▸ **Directions for this task**
Every line from the one bearing "This screenshot has height=627, width=1166." through the last line of the entries should be printed exactly, with no other output.

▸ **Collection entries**
┌────────

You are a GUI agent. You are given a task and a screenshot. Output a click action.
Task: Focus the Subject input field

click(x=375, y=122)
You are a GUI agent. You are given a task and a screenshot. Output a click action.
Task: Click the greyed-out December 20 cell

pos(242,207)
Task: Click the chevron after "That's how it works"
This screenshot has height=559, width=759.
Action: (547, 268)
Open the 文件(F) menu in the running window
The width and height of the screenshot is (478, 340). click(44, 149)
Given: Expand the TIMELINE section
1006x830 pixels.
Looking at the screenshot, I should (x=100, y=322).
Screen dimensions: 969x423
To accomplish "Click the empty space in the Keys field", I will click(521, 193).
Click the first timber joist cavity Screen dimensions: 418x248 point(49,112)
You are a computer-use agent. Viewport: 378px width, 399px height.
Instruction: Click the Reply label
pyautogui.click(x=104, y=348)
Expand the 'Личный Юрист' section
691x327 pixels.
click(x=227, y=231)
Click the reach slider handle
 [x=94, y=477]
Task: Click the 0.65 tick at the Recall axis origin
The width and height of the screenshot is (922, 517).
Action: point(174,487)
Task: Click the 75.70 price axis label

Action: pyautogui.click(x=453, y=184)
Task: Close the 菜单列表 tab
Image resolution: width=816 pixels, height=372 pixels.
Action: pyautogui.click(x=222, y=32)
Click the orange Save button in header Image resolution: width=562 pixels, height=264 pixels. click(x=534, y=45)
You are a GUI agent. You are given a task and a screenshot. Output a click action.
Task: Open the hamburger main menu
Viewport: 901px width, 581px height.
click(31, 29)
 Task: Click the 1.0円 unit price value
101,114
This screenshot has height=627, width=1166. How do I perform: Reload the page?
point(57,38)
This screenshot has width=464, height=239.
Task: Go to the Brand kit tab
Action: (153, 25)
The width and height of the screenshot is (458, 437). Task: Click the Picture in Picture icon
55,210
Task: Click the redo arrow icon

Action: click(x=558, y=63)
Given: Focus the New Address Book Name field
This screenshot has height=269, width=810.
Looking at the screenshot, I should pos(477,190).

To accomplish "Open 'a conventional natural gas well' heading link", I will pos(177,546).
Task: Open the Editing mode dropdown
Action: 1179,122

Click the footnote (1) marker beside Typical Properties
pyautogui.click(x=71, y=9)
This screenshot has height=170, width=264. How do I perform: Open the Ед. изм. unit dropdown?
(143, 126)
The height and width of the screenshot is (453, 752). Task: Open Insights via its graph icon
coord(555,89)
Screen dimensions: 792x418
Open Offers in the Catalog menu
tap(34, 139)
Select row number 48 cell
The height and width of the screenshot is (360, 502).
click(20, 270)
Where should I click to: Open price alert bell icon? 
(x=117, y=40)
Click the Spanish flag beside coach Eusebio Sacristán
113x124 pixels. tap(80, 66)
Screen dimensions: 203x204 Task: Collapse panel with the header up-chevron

└────────

▸ **Answer box**
This screenshot has height=627, width=1166. How do I perform: Reload the page?
point(57,38)
This screenshot has width=464, height=239.
Task: Go to the Brand kit tab
Action: (153, 25)
The width and height of the screenshot is (458, 437). Task: Click the Picture in Picture icon
55,210
Task: Click the redo arrow icon

Action: click(x=558, y=63)
Given: Focus the New Address Book Name field
This screenshot has height=269, width=810.
Looking at the screenshot, I should pos(477,190).

To accomplish "Open 'a conventional natural gas well' heading link", I will pos(177,546).
Task: Open the Editing mode dropdown
Action: 1179,122

Click the footnote (1) marker beside Typical Properties
pyautogui.click(x=71, y=9)
This screenshot has height=170, width=264. How do I perform: Open the Ед. изм. unit dropdown?
(143, 126)
The height and width of the screenshot is (453, 752). Task: Open Insights via its graph icon
coord(555,89)
Screen dimensions: 792x418
Open Offers in the Catalog menu
tap(34, 139)
Select row number 48 cell
The height and width of the screenshot is (360, 502).
click(20, 270)
Where should I click to: Open price alert bell icon? 
(x=117, y=40)
Click the Spanish flag beside coach Eusebio Sacristán
113x124 pixels. tap(80, 66)
Screen dimensions: 203x204 Task: Collapse panel with the header up-chevron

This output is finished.